**The problem:** Work through the listing below and count the lines that hold "agent". Answer with the number alone.

**Data for processing:**
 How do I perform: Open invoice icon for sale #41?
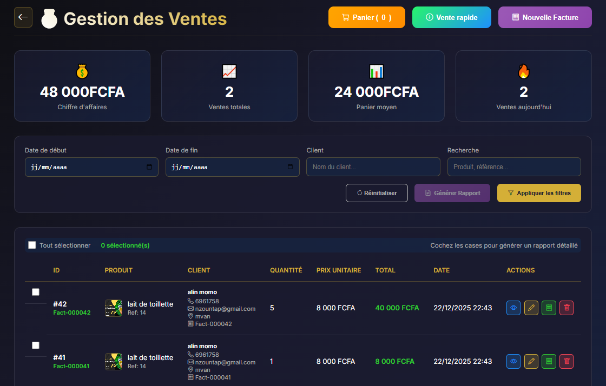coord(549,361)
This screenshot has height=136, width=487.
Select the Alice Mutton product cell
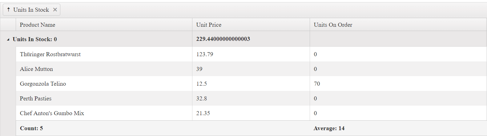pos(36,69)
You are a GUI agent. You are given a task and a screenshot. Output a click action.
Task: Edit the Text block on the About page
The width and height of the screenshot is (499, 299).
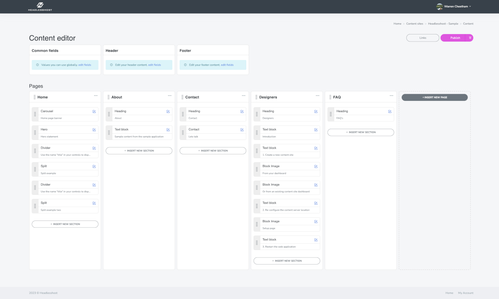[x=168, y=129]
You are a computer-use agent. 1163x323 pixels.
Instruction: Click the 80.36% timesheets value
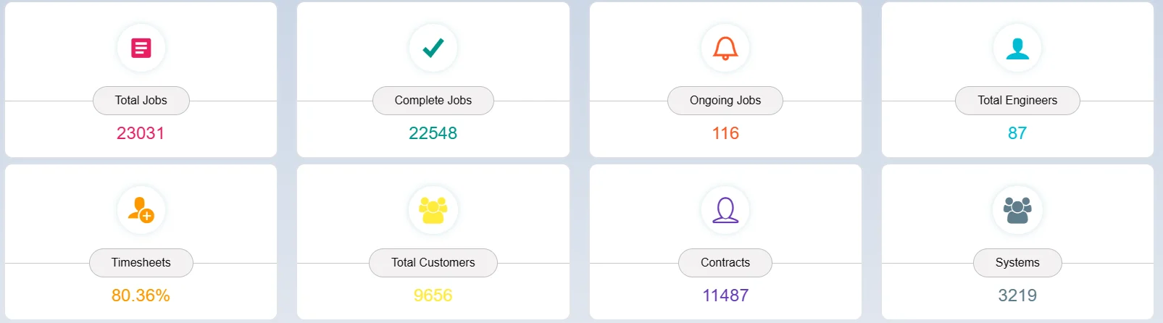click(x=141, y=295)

**Response:** 2